Research team

How to make intelligibility measurements intelligible? A methodological study extending the framework of comparative judgement. 01/10/2021 - 30/09/2025


Suppose a speech therapist or a teacher is asked to estimate the intelligibility of a young child's speech. Speech intelligibility is an intuitively appealing but also a difficult notion to define formally. So how can it be measured reliably, validly, and efficiently? Traditionally, both holistic (e.g., assigning a numerical appreciation) and analytical (e.g., assessing against a set of criteria) methods have been used for assessment. However, research shows that the different methods have their pitfalls and shortcomings. A method that has recently been propagated mainly from the angle of educational assessment is comparative assessment. At the basis of this method are insights from psychology that show that people are better able to compare objects than to assign a score to them one by one on a certain characteristic. A speech therapist then assesses two speech languages, for example, and determines which of the two is most intelligible. Such judgments appear to be more reliable than assigning a holistic score. The goal of this project is twofold. First, we want to investigate the generalizability of comparative judging and its mérites in the domain of speech research.

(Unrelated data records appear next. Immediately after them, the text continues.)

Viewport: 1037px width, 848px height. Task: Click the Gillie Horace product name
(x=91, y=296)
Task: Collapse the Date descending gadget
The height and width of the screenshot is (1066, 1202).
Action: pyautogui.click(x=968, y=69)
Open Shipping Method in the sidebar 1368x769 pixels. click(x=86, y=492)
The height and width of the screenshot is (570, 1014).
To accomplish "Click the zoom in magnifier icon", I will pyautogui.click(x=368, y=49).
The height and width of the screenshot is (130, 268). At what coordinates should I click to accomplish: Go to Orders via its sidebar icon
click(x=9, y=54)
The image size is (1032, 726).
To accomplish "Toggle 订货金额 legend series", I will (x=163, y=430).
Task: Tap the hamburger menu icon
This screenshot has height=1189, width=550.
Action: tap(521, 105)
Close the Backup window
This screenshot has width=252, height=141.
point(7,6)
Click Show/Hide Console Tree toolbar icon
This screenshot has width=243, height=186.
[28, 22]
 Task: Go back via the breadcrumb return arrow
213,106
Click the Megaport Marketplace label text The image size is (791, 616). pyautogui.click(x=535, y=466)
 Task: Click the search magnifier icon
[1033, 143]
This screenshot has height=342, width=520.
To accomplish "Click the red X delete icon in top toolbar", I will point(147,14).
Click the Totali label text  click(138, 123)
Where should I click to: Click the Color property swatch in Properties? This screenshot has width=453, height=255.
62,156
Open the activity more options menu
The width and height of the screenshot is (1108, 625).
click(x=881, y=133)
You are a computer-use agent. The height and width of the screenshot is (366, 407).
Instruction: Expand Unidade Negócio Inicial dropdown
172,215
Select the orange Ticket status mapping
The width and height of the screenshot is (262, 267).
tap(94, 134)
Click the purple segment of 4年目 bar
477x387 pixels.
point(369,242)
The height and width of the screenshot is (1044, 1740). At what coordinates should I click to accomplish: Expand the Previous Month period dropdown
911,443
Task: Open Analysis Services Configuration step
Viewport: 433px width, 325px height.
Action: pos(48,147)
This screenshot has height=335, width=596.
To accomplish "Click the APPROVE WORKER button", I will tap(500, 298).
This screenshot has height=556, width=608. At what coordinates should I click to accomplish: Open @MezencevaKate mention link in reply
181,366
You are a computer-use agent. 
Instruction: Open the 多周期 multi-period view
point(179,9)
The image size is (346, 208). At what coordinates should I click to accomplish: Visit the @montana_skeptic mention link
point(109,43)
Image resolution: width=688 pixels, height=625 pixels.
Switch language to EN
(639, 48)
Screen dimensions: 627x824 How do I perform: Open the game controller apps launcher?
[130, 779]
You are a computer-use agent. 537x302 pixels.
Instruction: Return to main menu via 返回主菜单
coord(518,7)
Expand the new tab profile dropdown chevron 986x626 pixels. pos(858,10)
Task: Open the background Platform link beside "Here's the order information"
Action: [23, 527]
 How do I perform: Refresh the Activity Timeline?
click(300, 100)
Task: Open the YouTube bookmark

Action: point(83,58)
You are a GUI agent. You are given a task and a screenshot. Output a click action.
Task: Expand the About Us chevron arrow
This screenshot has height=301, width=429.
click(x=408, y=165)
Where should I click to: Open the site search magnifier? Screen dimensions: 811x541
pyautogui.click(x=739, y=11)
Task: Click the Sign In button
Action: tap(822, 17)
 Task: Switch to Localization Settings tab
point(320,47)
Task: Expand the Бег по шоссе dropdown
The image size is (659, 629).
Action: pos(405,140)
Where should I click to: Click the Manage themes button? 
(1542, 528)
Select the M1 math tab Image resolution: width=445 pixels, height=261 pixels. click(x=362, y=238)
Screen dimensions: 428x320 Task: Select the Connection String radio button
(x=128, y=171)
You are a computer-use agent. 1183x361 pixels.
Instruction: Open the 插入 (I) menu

Then, we want to extend the method itself and develop an appropriate statistical model. 1. Generalization: the method of pairwise comparison is especially emerging in the broad domain of measuring competencies in the educational context. In this project, we want to closely examine the generalizability of comparative assessment to other domains in which people assess, especially in the domain of the scientific study of speech. More specifically, we ask the question: does comparative assessment lead to reliable, valid and efficient assessments of the intelligibility of young children's speech? 2. Extension: the current form of comparative assessment is limited to a simple pairwise comparison, i.e. dichotomous choosing between two alternatives. The reason is that the statistical model used to model the data, the Bradley-Terry-Luce model, only allows for dichotomous data. However, pairwise comparison can be extended to ordinal and scale-based ways of selection and, in addition, it may be important to take a multidimensional approach to assessment (comparing on multiple underlying aspects of intelligibility). In this study, we extend the statistical model into a generic model that helps to analyze different forms of data.